I must say I'm impressed. All four demos ran flawlessly...

Even the stamp-sized movies were playing along nicely. Only on the busiest two (Lily Allen, and the one from The Killers which has 80+ tracks) did it stop a few times with the message "the audio engine couldn't process in time etc..", but only on the first pass.

When I played them a second time there were no interruptions.

I know those demos don't use any third-party plugs or instruments, but still... I'm more relaxed now about using an iMac for serious studio work. :)
 
Pasfaz,
Were these demo sessions at 96khz? Did you try putting the 2882 last in the chain as BJ suggested?
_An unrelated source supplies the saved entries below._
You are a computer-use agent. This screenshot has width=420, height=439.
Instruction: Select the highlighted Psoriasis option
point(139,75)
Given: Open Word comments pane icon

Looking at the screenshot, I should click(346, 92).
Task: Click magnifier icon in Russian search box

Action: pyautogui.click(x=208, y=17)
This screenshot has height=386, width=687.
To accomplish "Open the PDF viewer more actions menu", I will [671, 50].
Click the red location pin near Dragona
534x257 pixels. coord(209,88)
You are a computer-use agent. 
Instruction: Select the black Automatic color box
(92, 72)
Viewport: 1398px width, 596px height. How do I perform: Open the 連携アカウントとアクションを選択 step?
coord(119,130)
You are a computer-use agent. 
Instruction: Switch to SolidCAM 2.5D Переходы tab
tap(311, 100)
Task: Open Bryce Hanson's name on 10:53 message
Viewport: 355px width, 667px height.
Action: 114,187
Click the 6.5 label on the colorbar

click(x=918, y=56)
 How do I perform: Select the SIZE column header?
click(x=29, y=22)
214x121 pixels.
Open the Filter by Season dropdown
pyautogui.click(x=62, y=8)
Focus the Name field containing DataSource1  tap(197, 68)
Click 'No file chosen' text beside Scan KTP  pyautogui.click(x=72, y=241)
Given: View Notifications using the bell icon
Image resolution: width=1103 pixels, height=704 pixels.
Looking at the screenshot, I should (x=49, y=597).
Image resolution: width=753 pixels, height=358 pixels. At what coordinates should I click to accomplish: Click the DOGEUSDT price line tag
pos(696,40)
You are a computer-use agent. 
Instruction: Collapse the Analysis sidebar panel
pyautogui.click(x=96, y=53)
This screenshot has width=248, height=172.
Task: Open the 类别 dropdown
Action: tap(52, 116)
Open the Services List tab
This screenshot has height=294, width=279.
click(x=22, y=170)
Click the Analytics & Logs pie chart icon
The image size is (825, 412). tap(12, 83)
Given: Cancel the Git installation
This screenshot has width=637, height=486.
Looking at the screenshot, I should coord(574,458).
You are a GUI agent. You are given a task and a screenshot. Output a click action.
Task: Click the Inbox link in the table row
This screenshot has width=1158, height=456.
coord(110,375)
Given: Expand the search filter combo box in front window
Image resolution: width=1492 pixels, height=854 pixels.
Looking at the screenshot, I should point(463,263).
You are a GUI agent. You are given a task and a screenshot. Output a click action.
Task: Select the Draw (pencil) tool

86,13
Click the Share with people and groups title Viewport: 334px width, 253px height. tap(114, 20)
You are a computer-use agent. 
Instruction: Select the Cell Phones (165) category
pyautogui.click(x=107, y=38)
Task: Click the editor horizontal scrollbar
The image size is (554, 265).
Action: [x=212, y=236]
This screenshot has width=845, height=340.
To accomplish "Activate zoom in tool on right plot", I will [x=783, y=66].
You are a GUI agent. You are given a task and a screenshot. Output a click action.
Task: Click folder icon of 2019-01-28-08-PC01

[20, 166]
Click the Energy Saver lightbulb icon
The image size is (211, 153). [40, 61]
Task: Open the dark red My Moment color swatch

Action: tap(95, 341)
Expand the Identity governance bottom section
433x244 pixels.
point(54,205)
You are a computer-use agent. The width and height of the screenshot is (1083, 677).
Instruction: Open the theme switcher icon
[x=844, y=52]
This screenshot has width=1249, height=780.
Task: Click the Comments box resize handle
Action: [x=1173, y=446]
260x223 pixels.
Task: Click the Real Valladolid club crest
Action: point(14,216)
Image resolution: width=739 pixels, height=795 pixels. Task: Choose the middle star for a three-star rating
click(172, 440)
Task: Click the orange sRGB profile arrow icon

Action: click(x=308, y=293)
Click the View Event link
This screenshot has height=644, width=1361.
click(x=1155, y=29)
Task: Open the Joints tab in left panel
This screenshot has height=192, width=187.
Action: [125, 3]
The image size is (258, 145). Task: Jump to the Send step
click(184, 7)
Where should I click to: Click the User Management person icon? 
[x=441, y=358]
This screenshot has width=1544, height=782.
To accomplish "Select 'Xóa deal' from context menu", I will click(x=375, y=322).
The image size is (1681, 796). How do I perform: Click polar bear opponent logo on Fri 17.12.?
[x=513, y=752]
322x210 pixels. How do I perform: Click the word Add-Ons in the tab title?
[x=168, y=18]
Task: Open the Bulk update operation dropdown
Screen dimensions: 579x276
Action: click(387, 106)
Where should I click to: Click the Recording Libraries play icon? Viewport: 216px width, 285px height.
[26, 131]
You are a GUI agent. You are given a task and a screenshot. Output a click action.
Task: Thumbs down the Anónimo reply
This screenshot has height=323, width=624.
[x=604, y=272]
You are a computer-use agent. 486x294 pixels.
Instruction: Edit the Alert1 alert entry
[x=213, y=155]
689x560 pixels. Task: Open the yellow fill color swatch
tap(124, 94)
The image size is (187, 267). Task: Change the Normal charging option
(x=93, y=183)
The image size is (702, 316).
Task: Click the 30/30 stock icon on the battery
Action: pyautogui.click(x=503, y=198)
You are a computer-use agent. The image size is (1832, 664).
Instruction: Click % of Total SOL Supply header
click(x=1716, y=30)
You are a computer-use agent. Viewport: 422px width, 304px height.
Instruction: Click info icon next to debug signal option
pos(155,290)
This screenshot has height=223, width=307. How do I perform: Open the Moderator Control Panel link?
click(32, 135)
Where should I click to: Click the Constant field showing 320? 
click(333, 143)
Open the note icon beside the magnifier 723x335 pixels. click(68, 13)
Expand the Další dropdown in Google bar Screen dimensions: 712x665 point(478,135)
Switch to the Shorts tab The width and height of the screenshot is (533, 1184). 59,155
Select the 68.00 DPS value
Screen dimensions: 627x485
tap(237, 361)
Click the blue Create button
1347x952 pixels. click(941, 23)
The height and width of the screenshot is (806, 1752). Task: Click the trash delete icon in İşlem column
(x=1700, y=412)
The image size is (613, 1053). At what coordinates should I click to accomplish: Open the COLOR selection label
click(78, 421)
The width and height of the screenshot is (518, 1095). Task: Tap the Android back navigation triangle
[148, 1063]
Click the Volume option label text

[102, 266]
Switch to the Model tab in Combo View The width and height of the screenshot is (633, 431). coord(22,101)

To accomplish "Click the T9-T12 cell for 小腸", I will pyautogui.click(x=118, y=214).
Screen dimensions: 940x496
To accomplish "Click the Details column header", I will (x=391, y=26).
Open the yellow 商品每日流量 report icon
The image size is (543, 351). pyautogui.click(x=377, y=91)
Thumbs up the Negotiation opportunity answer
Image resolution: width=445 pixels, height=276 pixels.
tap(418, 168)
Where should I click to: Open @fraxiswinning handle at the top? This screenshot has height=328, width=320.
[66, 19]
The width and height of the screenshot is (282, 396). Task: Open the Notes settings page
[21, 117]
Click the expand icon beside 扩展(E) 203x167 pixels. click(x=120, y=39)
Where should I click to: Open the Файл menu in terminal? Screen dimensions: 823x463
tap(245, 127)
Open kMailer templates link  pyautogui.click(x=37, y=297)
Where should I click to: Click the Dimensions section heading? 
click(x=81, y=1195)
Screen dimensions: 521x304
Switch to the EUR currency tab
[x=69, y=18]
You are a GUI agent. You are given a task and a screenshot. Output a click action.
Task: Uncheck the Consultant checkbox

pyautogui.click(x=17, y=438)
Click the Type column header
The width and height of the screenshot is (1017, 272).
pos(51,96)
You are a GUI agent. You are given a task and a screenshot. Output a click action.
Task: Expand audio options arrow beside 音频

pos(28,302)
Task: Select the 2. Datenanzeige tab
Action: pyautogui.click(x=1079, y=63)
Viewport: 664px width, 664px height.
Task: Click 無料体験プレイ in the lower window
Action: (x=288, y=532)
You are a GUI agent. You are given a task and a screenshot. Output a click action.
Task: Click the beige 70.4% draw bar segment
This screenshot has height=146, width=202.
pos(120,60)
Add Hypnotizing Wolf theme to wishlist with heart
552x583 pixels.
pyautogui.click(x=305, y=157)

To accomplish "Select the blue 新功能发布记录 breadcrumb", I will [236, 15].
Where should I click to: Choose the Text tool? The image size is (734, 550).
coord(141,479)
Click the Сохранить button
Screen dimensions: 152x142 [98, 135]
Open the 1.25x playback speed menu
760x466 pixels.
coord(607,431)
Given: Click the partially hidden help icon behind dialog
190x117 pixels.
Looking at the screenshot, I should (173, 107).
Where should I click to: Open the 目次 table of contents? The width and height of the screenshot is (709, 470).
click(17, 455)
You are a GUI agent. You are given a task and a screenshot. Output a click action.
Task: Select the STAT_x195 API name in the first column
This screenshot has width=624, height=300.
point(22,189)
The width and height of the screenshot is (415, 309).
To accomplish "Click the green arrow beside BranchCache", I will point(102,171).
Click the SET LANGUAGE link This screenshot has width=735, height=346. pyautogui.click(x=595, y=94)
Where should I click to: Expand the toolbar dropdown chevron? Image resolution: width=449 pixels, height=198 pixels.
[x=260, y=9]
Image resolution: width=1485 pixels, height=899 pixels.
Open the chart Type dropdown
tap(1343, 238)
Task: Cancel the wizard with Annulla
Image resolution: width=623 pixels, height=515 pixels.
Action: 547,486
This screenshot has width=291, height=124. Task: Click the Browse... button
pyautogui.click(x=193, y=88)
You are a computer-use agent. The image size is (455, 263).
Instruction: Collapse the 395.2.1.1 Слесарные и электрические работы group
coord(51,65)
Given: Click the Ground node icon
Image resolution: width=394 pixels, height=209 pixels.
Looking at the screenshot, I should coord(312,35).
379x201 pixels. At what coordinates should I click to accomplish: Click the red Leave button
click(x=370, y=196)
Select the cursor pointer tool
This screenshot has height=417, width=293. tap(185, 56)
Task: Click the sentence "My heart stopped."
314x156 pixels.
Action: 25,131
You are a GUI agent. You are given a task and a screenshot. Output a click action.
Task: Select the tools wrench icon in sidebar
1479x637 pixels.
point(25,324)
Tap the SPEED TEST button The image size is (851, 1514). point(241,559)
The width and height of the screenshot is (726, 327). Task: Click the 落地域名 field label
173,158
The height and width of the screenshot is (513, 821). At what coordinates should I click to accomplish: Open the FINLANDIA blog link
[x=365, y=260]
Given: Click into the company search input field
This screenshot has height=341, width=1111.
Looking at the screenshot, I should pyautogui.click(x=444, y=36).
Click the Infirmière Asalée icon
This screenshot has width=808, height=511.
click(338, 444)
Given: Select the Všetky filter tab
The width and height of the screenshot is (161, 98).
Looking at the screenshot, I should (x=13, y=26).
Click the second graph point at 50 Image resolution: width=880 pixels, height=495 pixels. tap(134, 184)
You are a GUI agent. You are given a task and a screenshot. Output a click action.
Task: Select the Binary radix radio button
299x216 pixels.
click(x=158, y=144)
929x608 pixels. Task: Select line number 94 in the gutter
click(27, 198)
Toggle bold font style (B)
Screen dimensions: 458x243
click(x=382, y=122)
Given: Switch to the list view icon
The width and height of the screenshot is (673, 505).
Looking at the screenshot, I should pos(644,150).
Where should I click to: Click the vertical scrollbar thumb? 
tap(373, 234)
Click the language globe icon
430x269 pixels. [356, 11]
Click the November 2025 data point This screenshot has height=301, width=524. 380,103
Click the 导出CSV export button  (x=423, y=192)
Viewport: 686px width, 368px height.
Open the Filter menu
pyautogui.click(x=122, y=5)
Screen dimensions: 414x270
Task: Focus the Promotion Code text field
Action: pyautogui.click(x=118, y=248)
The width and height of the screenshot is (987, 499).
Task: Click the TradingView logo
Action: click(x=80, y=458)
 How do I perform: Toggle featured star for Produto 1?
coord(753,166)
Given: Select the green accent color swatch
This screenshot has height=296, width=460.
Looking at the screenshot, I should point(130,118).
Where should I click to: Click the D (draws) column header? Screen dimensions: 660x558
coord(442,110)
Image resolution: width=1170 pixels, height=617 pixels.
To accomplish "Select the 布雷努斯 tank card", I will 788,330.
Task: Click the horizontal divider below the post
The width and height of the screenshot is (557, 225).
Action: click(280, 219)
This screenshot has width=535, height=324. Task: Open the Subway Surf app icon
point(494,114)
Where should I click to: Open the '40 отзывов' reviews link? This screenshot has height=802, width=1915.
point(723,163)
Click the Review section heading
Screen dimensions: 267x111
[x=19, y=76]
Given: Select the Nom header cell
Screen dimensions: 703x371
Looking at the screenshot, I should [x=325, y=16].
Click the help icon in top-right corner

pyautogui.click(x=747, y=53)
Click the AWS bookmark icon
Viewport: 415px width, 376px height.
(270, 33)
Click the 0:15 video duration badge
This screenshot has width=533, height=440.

I'm curious about this exact same setup and it is the only thing I can think of that would keep me from buying a new iMac!
Anyone else with anecdotal track counts for an iMac (or similar) sharing a single FW bus with a 2882 and a FW800 drive?
Thanks,
Logey
 
The demos are in 44.1

I've been enjoying the new setup for a little more than a month now, and it just rocks.

No problems at all sharing the firewire bus between the audio HD and the 2882.

As far as project studio production goes, to me the iMac solution is a no-brainer. :)
 
Even if the Mac did have more than 1 FW port, it would be connected to the same internal bus on the computer, so essentially it is the same as daisy chaining the one port.